'Hunter!'

Hunter stopped and turned back. The smile left her face, and she took a deep breath. 'Captain.'

Jack stopped ten metres away, suddenly afraid that his urgency may have scared her. 'Sparrow…isn't it?'

For a fleeting moment, a look of defeat crossed her face and she glanced down for a split second but did not answer.

Jack really stared at her then. It was in that split second that she finally admitted to him the truth. He did not know whether it was because he now knew and she could not escape it, or because she genuinely wanted him to know, but had no idea what to say. He preferred the latter, of course, the thought that even as a young woman, there was a child inside who longed for help, for a family. It was pride that stopped her from revealing this, and a maturity gained from her position of Captaincy, a trait which Jack found exceptionally admiring.

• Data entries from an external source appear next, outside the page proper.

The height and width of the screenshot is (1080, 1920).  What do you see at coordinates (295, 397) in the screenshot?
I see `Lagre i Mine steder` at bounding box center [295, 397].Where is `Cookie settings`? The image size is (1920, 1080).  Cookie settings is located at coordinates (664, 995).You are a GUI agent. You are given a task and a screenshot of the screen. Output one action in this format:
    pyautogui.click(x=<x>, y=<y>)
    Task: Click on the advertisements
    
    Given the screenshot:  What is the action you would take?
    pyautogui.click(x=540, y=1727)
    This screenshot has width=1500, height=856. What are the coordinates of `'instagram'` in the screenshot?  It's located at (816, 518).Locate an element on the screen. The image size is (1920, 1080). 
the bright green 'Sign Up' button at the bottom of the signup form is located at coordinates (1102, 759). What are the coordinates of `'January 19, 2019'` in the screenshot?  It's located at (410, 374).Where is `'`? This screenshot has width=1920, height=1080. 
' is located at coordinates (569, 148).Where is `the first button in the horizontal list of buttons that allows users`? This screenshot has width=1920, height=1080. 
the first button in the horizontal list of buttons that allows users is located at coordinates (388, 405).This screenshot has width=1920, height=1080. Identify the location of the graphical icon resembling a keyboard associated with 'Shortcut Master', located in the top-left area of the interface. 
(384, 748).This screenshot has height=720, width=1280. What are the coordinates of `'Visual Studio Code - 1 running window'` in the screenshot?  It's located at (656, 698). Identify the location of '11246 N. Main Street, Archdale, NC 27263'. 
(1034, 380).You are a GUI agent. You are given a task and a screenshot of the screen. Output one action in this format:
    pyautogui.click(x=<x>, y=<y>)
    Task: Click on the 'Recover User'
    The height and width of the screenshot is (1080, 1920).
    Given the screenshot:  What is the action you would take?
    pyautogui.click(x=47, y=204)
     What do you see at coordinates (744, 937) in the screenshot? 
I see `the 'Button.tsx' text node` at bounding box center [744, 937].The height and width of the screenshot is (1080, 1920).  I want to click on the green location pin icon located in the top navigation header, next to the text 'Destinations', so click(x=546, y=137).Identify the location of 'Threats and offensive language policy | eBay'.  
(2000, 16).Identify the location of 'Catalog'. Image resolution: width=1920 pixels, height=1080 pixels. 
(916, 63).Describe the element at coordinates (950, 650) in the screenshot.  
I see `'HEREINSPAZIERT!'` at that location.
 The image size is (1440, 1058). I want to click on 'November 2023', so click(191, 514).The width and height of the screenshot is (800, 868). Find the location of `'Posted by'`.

But it was a reflection he saw that unnerved him, a reflection of his own hidden guilt. Guilt of a day many years ago, when he chose his own selfish purpose over the wellbeing of a child less than a day old. His child. His Hunter.

'I'm sorry.'

Hunter stared at him, her expression a mixture of confusion and shock. Her mind was numb. She gazed at Jack as the father she'd never had, as the father she'd prayed for as a child. He looked like a man reborn. A shell after the loss of his first child, rebuilt at the birth of his second, and shattered after leaving her at the door of an orphanage he vowed never to lay eyes on again. She realised now that for as long as he had denied her existence, she had haunted his darkest thoughts, his most evaded memories, and his deepest nightmares, torturing him in a way that no human being should ever be tortured.

These thoughts scared her, creating a guilt, which a deeper part of her knew she did not deserve. It that part that told her she was neither the victim, nor the perpetrator. She knew she would dwell on this, it was undeniable, but now, her father awaited an answer.

She opened her mouth, but found no voice to speak with. Flooded with embarrassment all she could do was nod.

The pair stared at each other, lost in the silence until it was so rudely broken by the sound of a clanging bell in the distance.

Hunter turned and started for the longboat further down the beach. Jack returned to the jetty, and rowed back to the Pearl. As he did so, he felt elated. Hunter had not forgiven him, not by any means, but his apology (difficult, as it was) had definitely been a step in the right direction.